Snowplow endpoint certificate expired for a day
Problem
On 2023/07/04 at 00:00 UTC the certificate for http://snowplow.trx.gitlab.net/ became invalid, which lead to many clients no longer sending events to the collector and instead throwing an error.
Detection
The incident was discovered by @vitallium when looking at his devtools when working on the CustomerDot and an incident was opened at 20:14 UTC. The error was also starting to be logged in Sentry
Impact
Most Clients no longer sent any Snowplow Events during the time the Certificate was invalid. We are missing most events for the period from 2023/07/04 00:00 UTC to 2023/07/04 22:00 UTC. See Screenshot from Cloudwatch dasbhoard:
Checklist
-
Assigned severity tags based on this guidance -
Assigned to PM and EM of groupanalytics instrumentation -
Posted link to incident in g_analyze_analytics_instrumentation
and tagged both PM and EM of the group
<---- TO BE FILLED BY ASSIGNEE / RESOLUTION DRI---->
Summary
An expired ssl certificate led to Clients no longer sending events to Snowplow
Root Cause
Expired SSL certificate.
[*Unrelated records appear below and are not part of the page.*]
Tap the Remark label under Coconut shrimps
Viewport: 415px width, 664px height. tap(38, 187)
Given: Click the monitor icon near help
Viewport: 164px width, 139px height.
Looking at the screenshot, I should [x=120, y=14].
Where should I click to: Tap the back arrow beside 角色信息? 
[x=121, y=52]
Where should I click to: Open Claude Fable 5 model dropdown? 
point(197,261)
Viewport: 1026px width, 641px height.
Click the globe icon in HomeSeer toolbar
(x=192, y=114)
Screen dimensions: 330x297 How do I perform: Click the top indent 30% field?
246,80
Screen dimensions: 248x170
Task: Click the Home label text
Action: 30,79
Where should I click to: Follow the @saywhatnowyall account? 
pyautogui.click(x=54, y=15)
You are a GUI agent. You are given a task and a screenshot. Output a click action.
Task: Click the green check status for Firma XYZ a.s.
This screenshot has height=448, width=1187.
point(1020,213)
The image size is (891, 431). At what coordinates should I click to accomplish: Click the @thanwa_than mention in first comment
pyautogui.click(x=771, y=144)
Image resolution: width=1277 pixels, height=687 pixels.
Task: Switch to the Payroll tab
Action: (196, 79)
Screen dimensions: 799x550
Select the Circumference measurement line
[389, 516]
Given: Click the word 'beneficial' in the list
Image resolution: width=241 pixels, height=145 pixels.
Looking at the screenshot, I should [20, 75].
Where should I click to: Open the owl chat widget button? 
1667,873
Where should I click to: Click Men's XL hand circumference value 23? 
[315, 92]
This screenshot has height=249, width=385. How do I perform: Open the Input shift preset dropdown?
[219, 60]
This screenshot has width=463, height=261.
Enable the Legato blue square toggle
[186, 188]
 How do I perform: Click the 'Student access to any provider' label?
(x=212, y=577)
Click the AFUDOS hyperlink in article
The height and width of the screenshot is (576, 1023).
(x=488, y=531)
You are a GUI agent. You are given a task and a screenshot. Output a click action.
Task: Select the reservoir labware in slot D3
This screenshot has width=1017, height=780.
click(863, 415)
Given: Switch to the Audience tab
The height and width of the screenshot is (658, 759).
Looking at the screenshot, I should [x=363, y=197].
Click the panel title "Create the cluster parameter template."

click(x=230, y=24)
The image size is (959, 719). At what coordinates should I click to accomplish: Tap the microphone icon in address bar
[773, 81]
Potentially expired since Snowplow was marked as dead service in https://gitlab.com/gitlab-com/runbooks/-/tree/master/docs/certificates#defunct-certificates-dead-hosts-no-longer-used-etc
Resolution
The SSL certificate was promptly renewed by @stejacks-gitlab and @nduff as part of the Incident handling in gitlab-com/gl-infra/production#15978 (closed) and Snowplow collection is back to normal.